RAII is limited in that it's tied to object lifetime, whereas more general transactional semantics can be linked to more general semantic conditions. Also, RAII does not have a good way to distinguish between commits and aborts.
> why would you say that? A common use case is having objects manually removed from collections triggering cleanup actions, like closing sockets, automatically de-registering from event notifications, sending shutdown events, rolling back transactions. That has nothing to do with lexical scoping.
If you use an explicit action to trigger destruction, then this doesn't have to be a deletion. In fact, having it tied to object destruction is unnecessarily limiting. The general rationale for having RAII is that it happens automagically; if explicit disposal is needed, then much of that rationale goes away.

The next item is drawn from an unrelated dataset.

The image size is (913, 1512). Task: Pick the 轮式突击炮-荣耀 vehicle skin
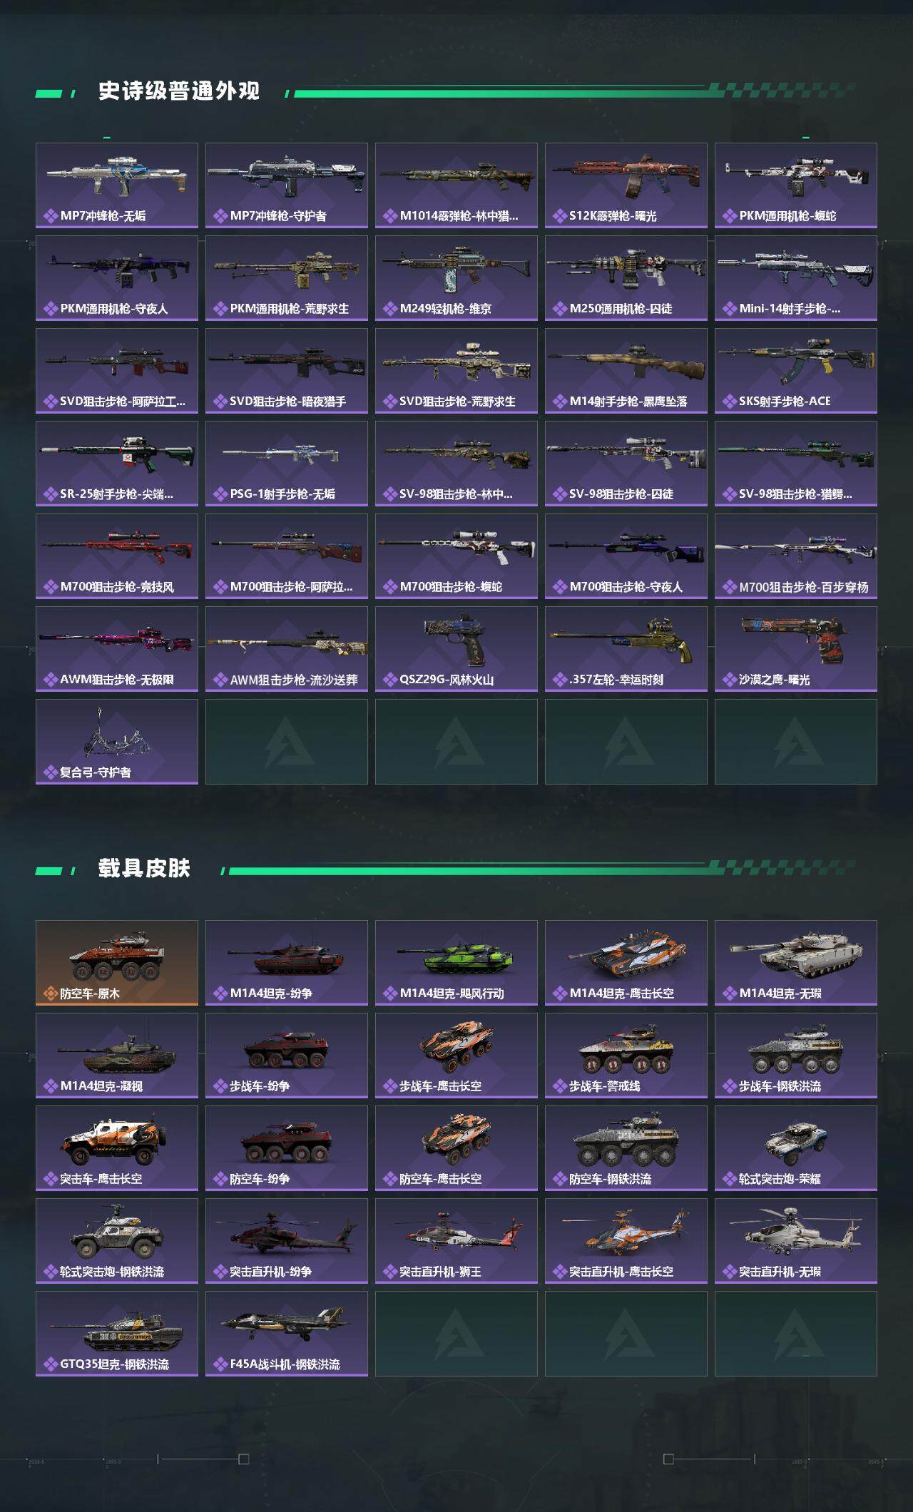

In general, it seems to be me that you don't have actual experience with resource management outside of C++, so you're mostly speculating about what it's like and try to force your thinking about it into a C++-like model.
> in general, it seems to be me that you don't have actual experience with resource management outside of C++, so you're mostly speculating about what it's like and try to force your thinking about it into a C++-like model.

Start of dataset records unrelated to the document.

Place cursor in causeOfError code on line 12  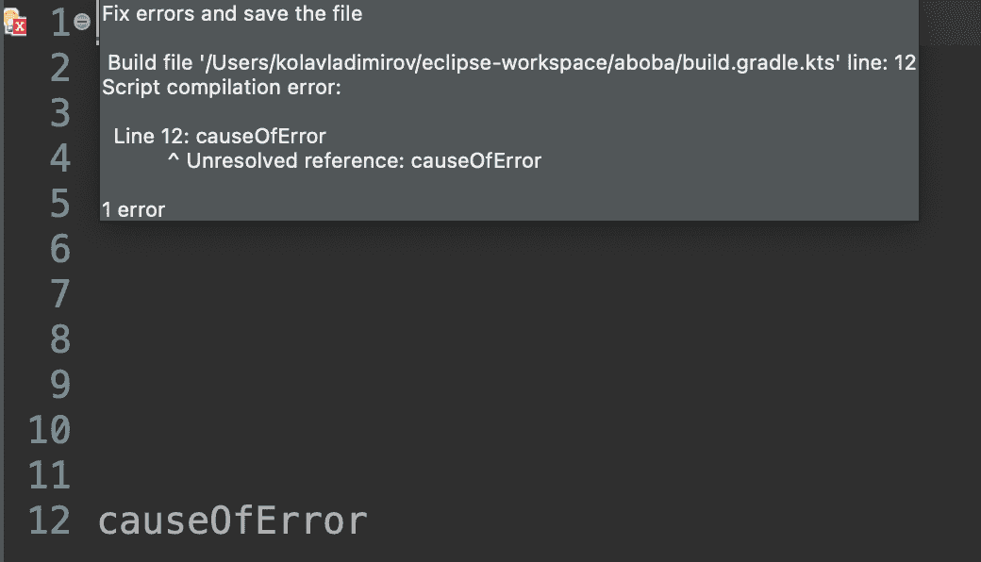point(233,521)
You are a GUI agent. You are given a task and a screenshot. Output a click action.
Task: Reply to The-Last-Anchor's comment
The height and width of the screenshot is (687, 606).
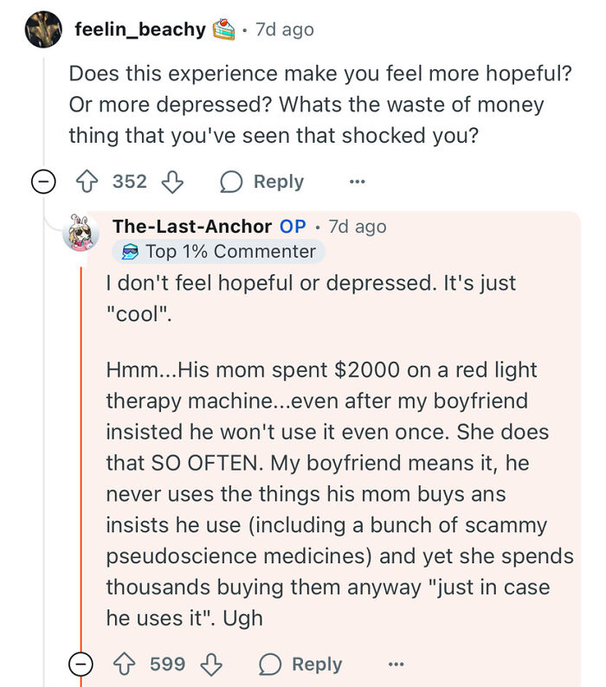pyautogui.click(x=300, y=664)
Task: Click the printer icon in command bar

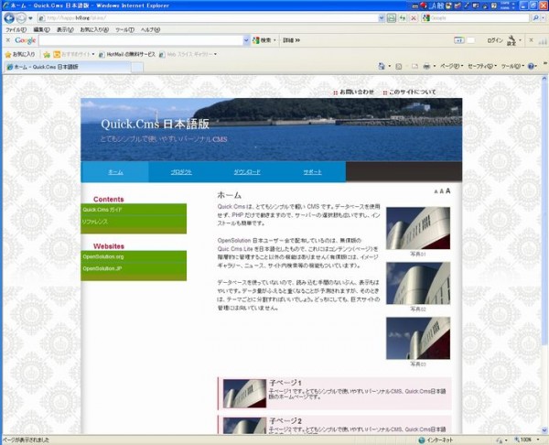Action: coord(427,67)
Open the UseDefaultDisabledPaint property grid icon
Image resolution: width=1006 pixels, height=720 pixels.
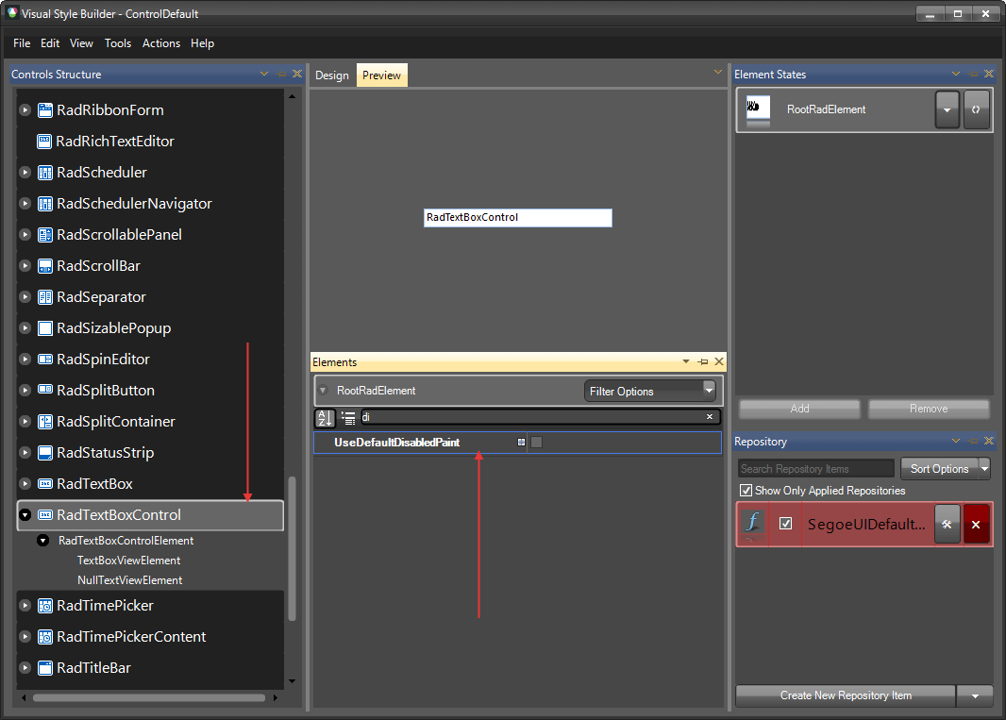point(521,442)
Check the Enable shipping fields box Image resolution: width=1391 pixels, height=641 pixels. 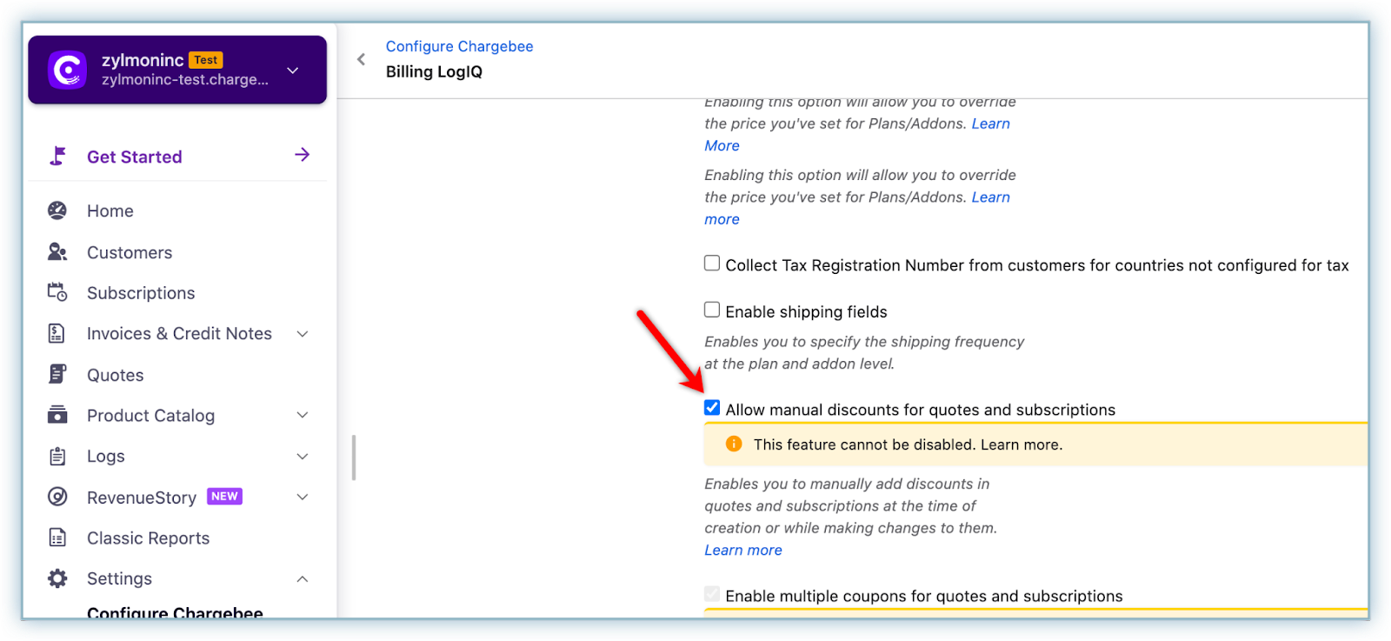pyautogui.click(x=712, y=310)
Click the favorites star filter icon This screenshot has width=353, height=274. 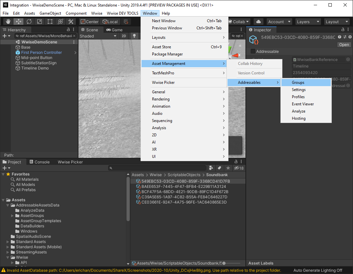click(228, 168)
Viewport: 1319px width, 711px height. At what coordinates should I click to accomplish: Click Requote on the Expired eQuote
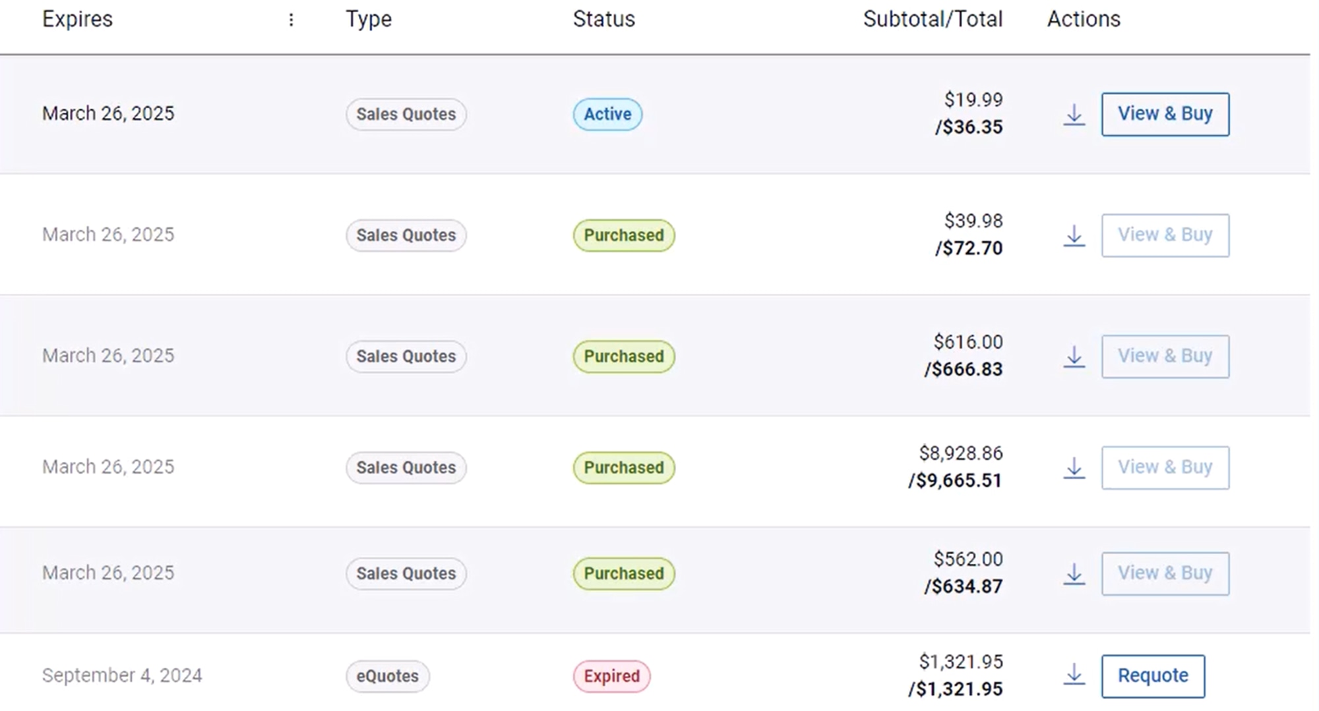(1153, 676)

yes, I'm a C++ programmer. I have experience with resource management in C# and python for example, which are a pale shadow of what is possible in C++.
I know nothing of resource management in functional languages, especially regarding transactions and I would love to read more about it if you have some pointers (ah!)

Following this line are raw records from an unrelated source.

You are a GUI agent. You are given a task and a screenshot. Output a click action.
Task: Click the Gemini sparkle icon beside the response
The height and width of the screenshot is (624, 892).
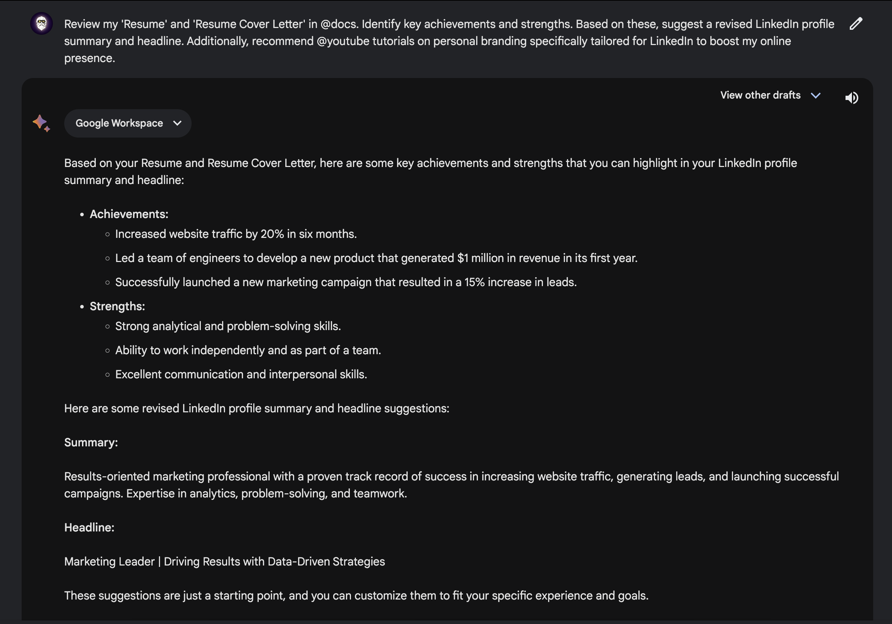coord(41,123)
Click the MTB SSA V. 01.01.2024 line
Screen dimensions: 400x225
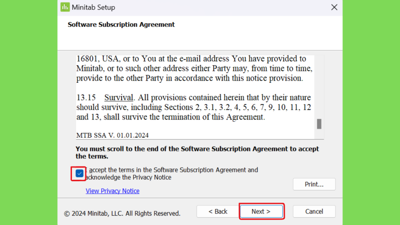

There's an interesting example of resource management in Haskell with monads [1], but it's probably not easy to follow if you aren't already steeped in Haskell lore, so let me be a bit more basic.
First, note also that it would not be particularly hard to add RAII on top of a garbage-collected language to coexist with GC for resource management; it's just not done in practice. And it's not because language designers are ignorant of it (Bjarne Stroustrop's Design and Evolution of C++ is part of the standard recommended reading list in the field).
Generally, you want resource usage to be a provable property of a program. Not that you'd actually write a formal proof, but you generally want to be able to explain at least informally why resource usage follows certain constraints (e.g. having certain upper bounds).
The basic insight that you need is that resource lifetime is just another semantic property that you can handle with basically the same techniques as other properties of programs; you do not need special language support for it (though, obviously, it helps if your language is a bit more expressive than a Turing machine :) ).
This means that you'll generally tie resource usage to program state and program behavior that you can reason about. The incidental semantics of object lifetime can be dangerous, especially in a functional language, as object lifetime can sometimes be unpredictable.
One of the major hiccups are closures. Closures capture their environment (including local variables) and if they survive the stack frame that created them (because they are returned or stored on the heap), then the lifetime of any captured object can be extended in a fairly unpredictable fashion. Obviously, that is not a good thing, as you have a hard time proving lifetime properties, but few functional programmers would limit themselves to a more trivialized use of closures just for the sake of RAII.
Instead, as I said, you tie resource management to program behavior or state. In the most simple case, that can be scoped resource management. But it can also be an LRU cache, a system based on transactions, or something else entirely. Here's a simple example of a library I sometimes use in OCaml:
class example = object
inherit Tx.resource
initializer print_endline "create"
method release = print_endline "close"
end
let _ = Tx.scoped (fun () -> new example)
This is a simple lexically scoped transaction, but the library also allows for chained, nested, etc. transactions that don't begin and end based on lexical scope, but (say) program events (e.g. terminate a transaction when a socket is closed from the outside and release resources that are associated with that connection). It can also distinguish between commit and abort behavior (similar to the Haskell example above), will properly error if resource creation is not done within the context of a transaction, plus a few other bells and whistles.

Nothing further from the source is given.